The second contains some of my more recent work... Still not quite PRO standards but hey I am a hobby builder! These are open for offer with the recipient accepting a small catch! If I send you all o" these I would like a slingshot made by yourself in return! This second give away will target members who have made *more than 150* posts and are happy to "make" me a return slingshot! "Heres yer box"



GIVE AWAY 2



GIVE AWAY 2

So there we have it! I hope this gets you all interested and thank you community for inspiring me to spend the many hours searching that natural or gluing up in my shop its been great!

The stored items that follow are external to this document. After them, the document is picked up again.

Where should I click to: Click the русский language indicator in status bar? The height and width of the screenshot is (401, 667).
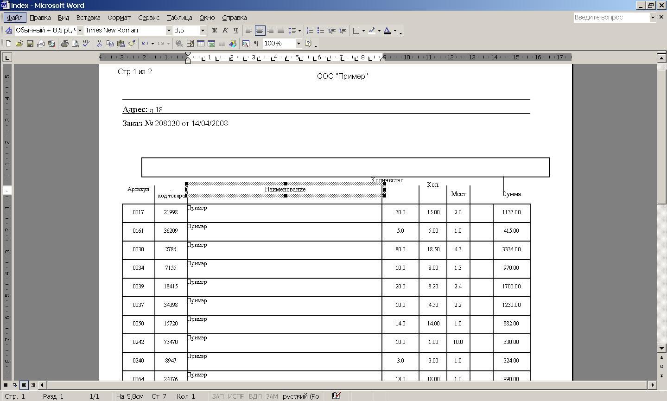click(301, 396)
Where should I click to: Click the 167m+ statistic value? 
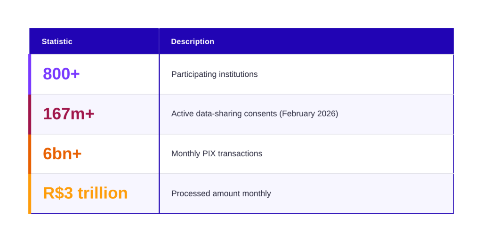pyautogui.click(x=69, y=113)
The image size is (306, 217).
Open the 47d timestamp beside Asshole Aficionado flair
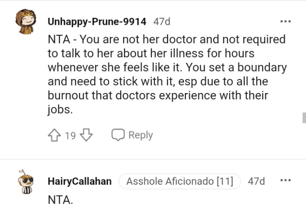point(256,181)
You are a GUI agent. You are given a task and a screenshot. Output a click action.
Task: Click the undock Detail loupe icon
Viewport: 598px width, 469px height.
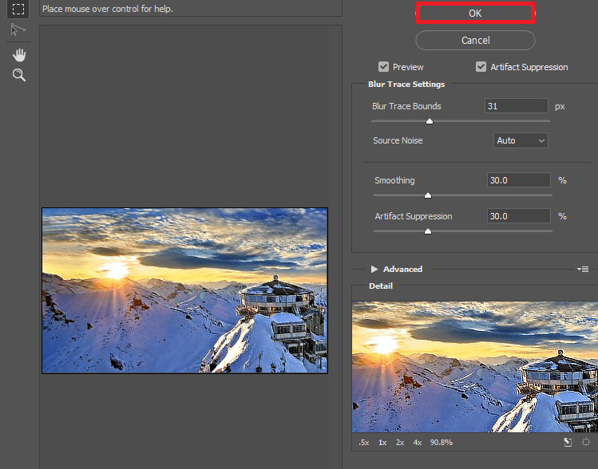tap(568, 442)
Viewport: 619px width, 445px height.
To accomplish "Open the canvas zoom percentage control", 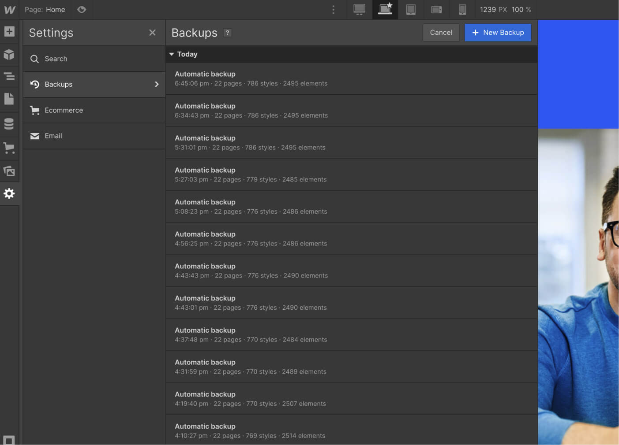I will [x=521, y=9].
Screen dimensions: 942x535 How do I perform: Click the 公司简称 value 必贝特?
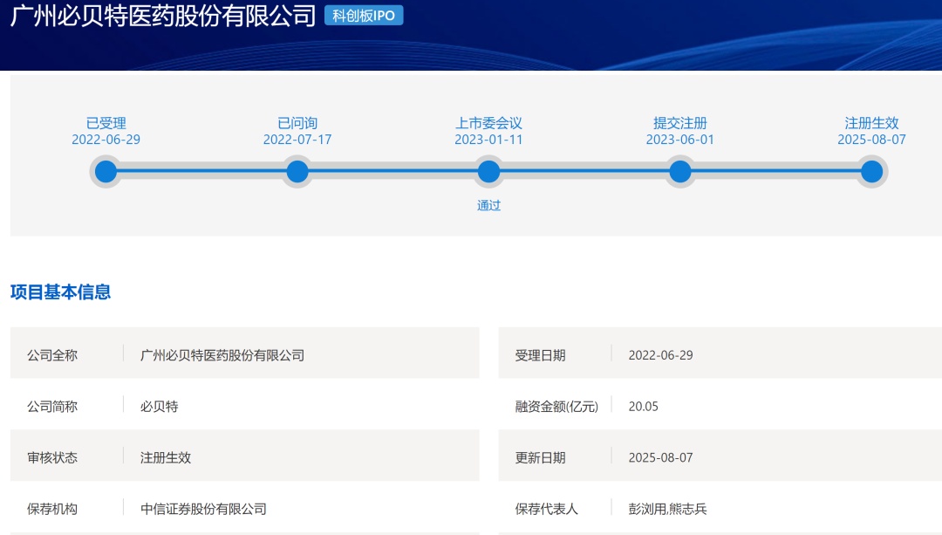click(x=160, y=406)

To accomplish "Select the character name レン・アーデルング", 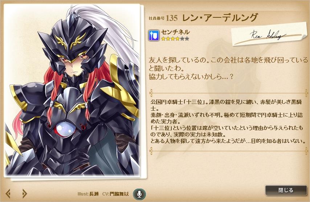I will 220,18.
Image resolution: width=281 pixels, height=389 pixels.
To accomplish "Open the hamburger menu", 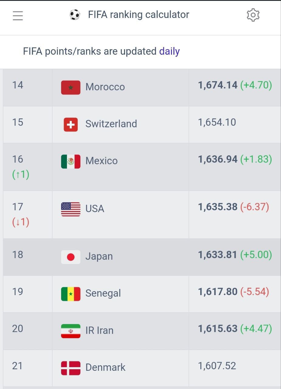I will tap(18, 15).
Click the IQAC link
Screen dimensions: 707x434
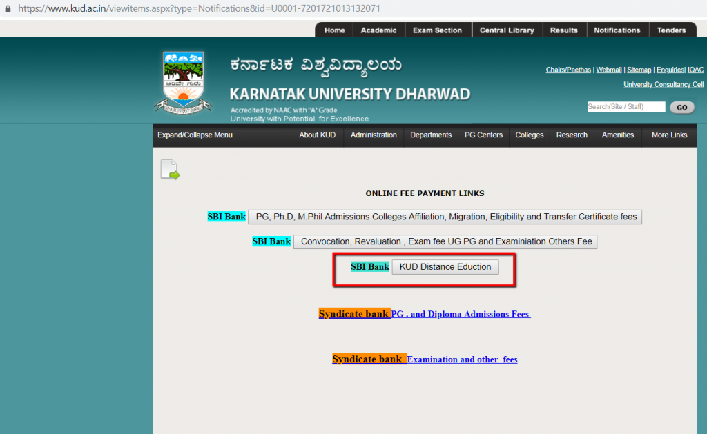tap(695, 69)
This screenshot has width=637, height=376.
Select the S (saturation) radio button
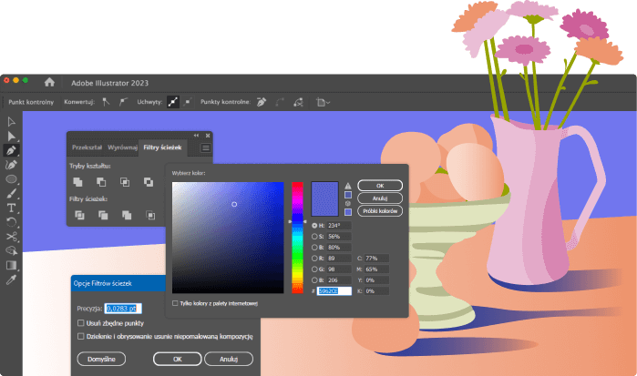coord(315,236)
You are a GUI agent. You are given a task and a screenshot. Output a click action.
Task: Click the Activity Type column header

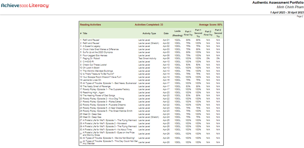[149, 33]
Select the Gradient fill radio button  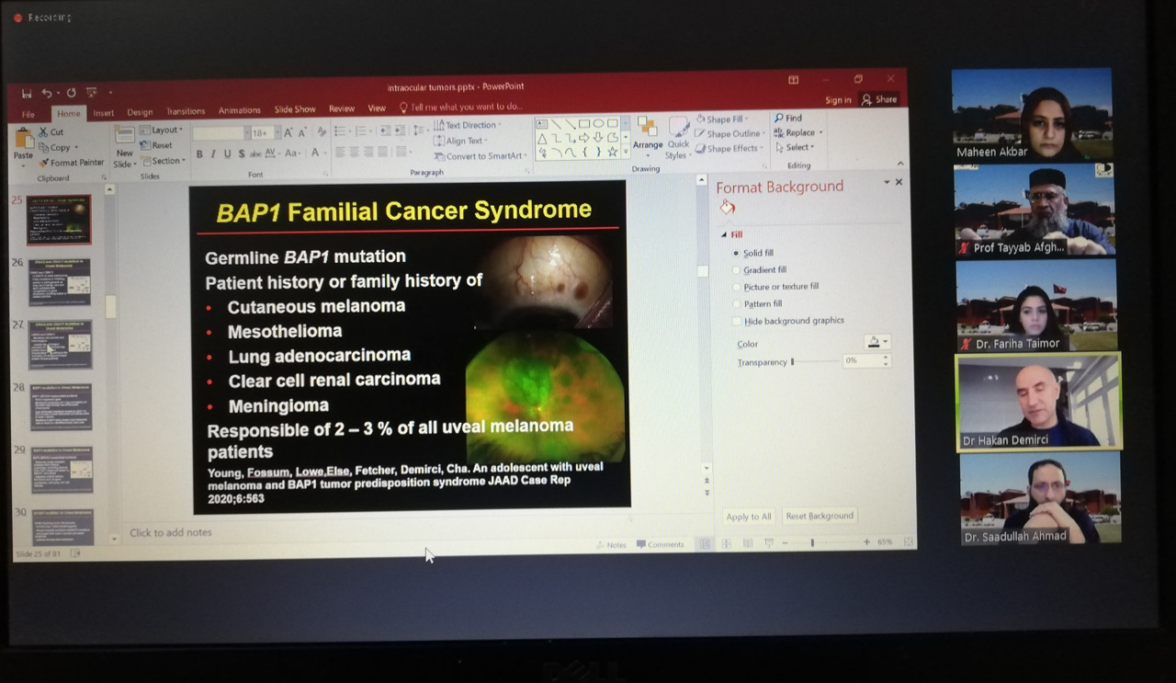tap(736, 270)
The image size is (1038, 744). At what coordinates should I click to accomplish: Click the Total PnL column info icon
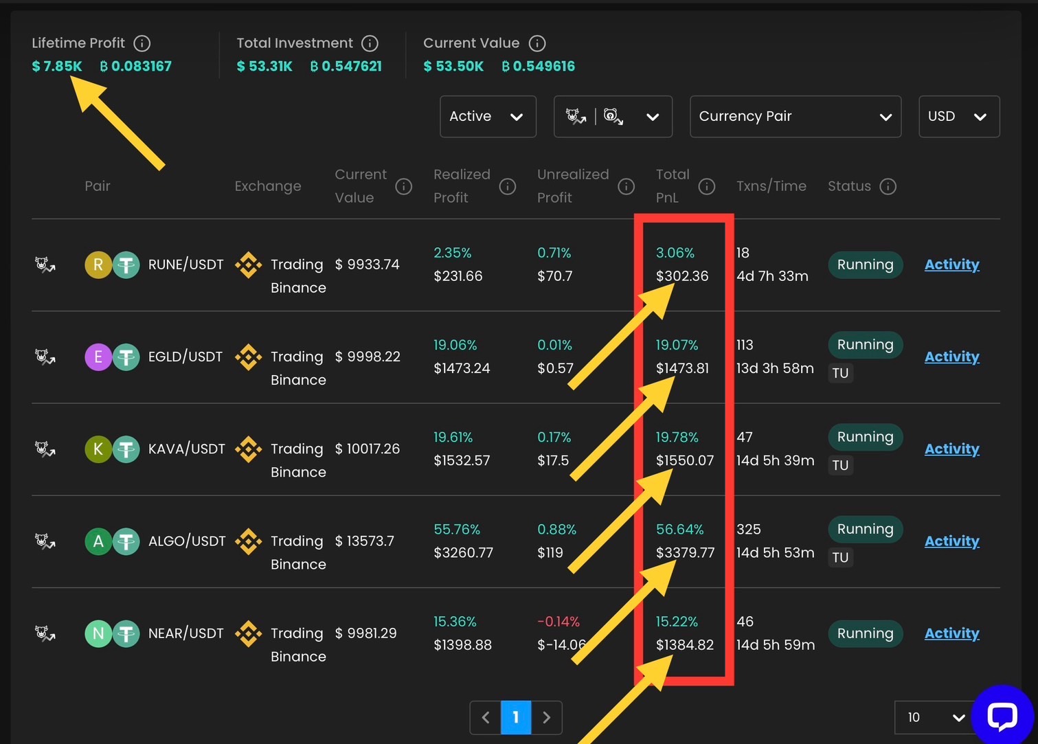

Ok so summary; *members over 30 posts can enter give away 1* and *members over 150 can enter both!* I assume for simplicity that *members over 150 will enter both draws,if this is not so then just SPECIFY draw 1 or draw 2*.* When I hit 1000 posts or Tuesday the 18th June the draw(s) will be made "out the hat style separately"*

*(note most are un-banded the only ones with band sets are the ones shown sorry!) EDIT 2; regardless of draw time these will NOT be shipped until Wed 19th June.*

* BEST OF LUCK !*


----------



## bigron (Nov 29, 2012)

i'm in on both thanks bc


----------



## kobe23 (Jun 28, 2010)

count me in~


----------



## SHTF Slingshots (Feb 4, 2013)

I'll tell you what, since you're being so generous, If I win I'll share!


----------



## Aussie Allan In Thailand (Jan 28, 2013)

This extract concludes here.